READING TEXT:
By: David Kanter (dkanter.delete@this.realworldtech.com), February 5, 2013 7:36 pm
Room: Moderated Discussions
anon (anon.delete@this.anon.com) on February 5, 2013 12:38 am wrote:
> Per Hesselgren (grabb1948.delete@this.passagen.se) on February 5, 2013 12:13 am wrote:
> > Paul A. Clayton (paaronclayton.delete@this.gmail.com) on February 2, 2013 11:10 am wrote:
> > > Patrick Chase (patrickjchase.delete@this.gmail.com) on February 1, 2013 10:11 pm wrote:
> > > > David suggested posting this to the forum. I think he has a few remarks of his own to add on this topic...
> > > >
> > > > I think that the statement that x86 takes 5-15% more area than RISC is a bit simplistic,
> > > > because the penalty is highly variable depending on what performance level you're
> > > > targeting and what sort of microarchitecture you have to use to get there.
> > >
> > > x86 also has a steeper learning curve as one needs to learn the tricks to handle various odds
> > > and ends. Intel and AMD already have institutional knowledge about implementation (including
> > > validation tools), but a third party is less likely to find implementing a variant or an original
> > > design worthwhile (even if Intel provided the appropriate licensing). It has also been argued
> > > that a "necessity is the mother of invention" factor drove x86 implementers to innovate.
> > >
> > > A clean RISC like Alpha (or--from what I have read--AArch64) would be much more friendly to fast bring-up
> > > of a decent microarchitecture. (Classic ARM seems to be somewhere in the middle--not as complex as x86 but
> > > not as simple as Alpha--, but even with Thumb2+classic ARM it might be closer to Alpha than to x86.)
> > >
> > > [snip]
> > > > My own take is that for ARM-based microservers to survive they need to stay down in the "many weak cores"
> > > > regime and focus on massively parallel workloads that can tolerate the latency penalty. If they try to
> > > > move up into higher performance brackets then they'll be playing directly into Intel's hand.
> > >
> > > I agree that trying to compete with Intel x86 at the high performance end will be excessively difficult,
> > > but I think the ARM brigade may have a flexibility advantage.
> > > Even though Intel has been demonstrating some
> > > willingness to try new things and develop concurrent multiple
> > > microarchitectures, Intel seems to be too conservative
> > > to try radical designs. It is not clear that ARM will take advantage of its greater tolerance of diversity
> > > (while learning to provide a coherent interface to software)

DATA TO EXAMINE:
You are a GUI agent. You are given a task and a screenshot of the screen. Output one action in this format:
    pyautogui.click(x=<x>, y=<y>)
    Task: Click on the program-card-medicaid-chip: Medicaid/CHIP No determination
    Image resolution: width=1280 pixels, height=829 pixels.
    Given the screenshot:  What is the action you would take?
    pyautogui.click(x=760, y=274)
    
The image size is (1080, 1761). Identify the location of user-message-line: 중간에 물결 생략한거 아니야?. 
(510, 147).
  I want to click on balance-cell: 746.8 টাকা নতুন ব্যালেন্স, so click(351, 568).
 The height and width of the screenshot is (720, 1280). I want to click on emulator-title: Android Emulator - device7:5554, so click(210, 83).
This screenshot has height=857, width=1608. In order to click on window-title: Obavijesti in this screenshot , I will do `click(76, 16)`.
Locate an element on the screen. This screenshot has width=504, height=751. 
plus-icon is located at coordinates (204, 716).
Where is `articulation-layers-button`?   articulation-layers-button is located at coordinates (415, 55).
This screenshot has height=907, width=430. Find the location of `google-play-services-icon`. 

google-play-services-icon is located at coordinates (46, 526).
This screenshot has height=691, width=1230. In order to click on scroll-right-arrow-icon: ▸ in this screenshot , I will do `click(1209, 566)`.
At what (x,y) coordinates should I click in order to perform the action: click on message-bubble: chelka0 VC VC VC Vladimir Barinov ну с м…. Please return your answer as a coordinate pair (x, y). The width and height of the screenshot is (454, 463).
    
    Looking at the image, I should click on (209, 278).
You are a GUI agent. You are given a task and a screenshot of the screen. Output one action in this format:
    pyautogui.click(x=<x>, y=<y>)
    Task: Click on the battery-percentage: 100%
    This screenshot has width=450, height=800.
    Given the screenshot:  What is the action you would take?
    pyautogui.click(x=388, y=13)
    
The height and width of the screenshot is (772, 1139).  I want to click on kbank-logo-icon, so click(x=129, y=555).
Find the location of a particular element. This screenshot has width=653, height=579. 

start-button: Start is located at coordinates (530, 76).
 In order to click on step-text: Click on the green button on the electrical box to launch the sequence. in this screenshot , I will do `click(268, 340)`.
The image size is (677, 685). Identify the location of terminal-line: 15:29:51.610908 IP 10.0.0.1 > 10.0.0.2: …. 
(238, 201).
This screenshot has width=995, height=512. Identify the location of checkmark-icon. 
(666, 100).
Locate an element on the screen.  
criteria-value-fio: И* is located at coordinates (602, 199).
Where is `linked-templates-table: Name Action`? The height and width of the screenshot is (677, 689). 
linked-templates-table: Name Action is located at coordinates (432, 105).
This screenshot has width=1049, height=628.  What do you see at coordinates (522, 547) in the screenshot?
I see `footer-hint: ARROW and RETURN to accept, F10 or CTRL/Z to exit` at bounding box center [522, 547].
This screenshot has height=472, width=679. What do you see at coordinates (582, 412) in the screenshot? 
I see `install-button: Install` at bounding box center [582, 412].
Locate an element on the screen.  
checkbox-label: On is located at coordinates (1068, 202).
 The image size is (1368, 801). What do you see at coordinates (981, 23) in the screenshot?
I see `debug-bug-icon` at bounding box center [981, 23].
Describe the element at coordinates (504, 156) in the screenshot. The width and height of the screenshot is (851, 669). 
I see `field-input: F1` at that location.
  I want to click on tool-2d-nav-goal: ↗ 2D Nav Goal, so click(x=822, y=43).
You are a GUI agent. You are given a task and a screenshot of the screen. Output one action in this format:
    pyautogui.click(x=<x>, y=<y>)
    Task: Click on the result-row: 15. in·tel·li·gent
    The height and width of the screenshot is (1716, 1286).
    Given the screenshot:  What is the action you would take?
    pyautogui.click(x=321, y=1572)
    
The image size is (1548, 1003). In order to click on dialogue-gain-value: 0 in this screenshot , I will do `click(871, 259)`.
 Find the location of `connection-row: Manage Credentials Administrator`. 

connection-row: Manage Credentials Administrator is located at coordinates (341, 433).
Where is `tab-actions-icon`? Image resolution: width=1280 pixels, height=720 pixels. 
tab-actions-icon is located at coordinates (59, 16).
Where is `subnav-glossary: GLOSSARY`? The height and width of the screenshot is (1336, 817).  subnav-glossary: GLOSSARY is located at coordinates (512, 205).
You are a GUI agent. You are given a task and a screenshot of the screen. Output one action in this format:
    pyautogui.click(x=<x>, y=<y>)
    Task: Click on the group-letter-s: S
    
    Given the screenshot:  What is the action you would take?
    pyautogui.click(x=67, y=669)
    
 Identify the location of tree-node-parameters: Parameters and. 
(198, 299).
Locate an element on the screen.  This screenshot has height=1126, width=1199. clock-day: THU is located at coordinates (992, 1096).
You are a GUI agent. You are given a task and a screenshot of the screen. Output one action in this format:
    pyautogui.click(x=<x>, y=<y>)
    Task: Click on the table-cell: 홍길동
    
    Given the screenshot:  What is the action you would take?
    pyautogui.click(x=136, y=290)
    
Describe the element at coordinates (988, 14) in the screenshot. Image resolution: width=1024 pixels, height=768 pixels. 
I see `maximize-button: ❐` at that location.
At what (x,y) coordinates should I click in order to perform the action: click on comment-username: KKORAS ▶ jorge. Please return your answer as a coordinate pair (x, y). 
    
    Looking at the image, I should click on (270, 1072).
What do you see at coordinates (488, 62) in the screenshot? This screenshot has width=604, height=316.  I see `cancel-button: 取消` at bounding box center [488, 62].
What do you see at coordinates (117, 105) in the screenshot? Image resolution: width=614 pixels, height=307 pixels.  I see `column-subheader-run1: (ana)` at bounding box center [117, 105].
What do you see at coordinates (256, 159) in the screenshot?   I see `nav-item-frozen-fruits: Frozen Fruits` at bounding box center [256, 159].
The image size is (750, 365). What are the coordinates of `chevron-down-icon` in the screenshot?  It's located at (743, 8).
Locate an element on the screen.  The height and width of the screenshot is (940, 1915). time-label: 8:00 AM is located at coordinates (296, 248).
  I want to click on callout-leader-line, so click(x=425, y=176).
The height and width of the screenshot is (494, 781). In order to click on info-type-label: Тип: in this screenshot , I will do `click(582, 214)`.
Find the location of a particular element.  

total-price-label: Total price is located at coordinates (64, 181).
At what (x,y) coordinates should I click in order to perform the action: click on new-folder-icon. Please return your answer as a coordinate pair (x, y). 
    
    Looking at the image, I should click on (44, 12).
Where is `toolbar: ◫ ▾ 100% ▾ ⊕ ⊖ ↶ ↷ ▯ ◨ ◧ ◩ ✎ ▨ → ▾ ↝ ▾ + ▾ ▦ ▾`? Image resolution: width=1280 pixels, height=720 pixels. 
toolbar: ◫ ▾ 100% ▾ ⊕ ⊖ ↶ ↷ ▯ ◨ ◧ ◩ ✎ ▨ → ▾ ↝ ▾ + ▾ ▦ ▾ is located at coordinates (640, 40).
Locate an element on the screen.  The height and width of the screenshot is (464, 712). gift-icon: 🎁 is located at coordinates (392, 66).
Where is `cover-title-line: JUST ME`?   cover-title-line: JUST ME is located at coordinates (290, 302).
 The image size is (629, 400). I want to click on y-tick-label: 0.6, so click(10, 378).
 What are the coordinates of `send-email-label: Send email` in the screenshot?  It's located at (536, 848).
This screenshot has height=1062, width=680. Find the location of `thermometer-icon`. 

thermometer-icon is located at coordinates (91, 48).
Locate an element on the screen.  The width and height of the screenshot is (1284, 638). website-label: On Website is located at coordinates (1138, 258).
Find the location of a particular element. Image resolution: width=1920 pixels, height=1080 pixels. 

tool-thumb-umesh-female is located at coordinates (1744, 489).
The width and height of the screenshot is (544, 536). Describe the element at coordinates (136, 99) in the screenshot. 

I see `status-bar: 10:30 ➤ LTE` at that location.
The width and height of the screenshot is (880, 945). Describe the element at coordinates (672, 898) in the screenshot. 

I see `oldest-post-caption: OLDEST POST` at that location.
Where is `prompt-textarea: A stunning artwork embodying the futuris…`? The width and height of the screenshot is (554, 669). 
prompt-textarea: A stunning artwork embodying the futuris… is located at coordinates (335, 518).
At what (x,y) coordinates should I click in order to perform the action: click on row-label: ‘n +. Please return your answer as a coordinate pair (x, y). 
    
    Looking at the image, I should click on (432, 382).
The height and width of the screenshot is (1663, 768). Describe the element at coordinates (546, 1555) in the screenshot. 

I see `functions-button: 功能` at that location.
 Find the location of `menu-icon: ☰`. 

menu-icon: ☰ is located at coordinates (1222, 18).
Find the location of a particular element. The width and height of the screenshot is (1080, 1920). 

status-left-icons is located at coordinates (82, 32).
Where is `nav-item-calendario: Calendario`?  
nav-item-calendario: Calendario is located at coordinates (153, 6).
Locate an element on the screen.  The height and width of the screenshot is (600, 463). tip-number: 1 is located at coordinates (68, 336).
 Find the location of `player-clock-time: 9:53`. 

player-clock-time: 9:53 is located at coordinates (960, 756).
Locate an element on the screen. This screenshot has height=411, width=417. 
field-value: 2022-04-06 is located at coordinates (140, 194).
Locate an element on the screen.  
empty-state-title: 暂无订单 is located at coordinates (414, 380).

WHAT YOU WILL DO:
#1 Translate this sentence from the forum thread on x86 versus ARM into Spanish: "I agree that trying to compete with Intel x86 at the high performance end will be excessively difficult, but I think the ARM brigade may have a flexibility advantage."
#2 Answer these from the forum thread on x86 versus ARM:
(a) How much more area than RISC does the quoted statement say x86 takes?
(b) Which two companies already have institutional knowledge about implementation?
(c) In which room was the thread posted?
#3 Please reproduce everything in the forum thread on x86 versus ARM from "By: David Kanter" down to "on this topic...".

PER-TASK ANSWERS:
#1 Estoy de acuerdo en que intentar competir con Intel x86 en el segmento de alto rendimiento será excesivamente difícil, pero creo que el bando de ARM puede tener una ventaja en flexibilidad.

#2
(a) 5-15% more area.
(b) Intel and AMD.
(c) Moderated Discussions.

#3
By: David Kanter (dkanter.delete@this.realworldtech.com), February 5, 2013 7:36 pm
Room: Moderated Discussions
anon (anon.delete@this.anon.com) on February 5, 2013 12:38 am wrote:
> Per Hesselgren (grabb1948.delete@this.passagen.se) on February 5, 2013 12:13 am wrote:
> > Paul A. Clayton (paaronclayton.delete@this.gmail.com) on February 2, 2013 11:10 am wrote:
> > > Patrick Chase (patrickjchase.delete@this.gmail.com) on February 1, 2013 10:11 pm wrote:
> > > > David suggested posting this to the forum. I think he has a few remarks of his own to add on this topic...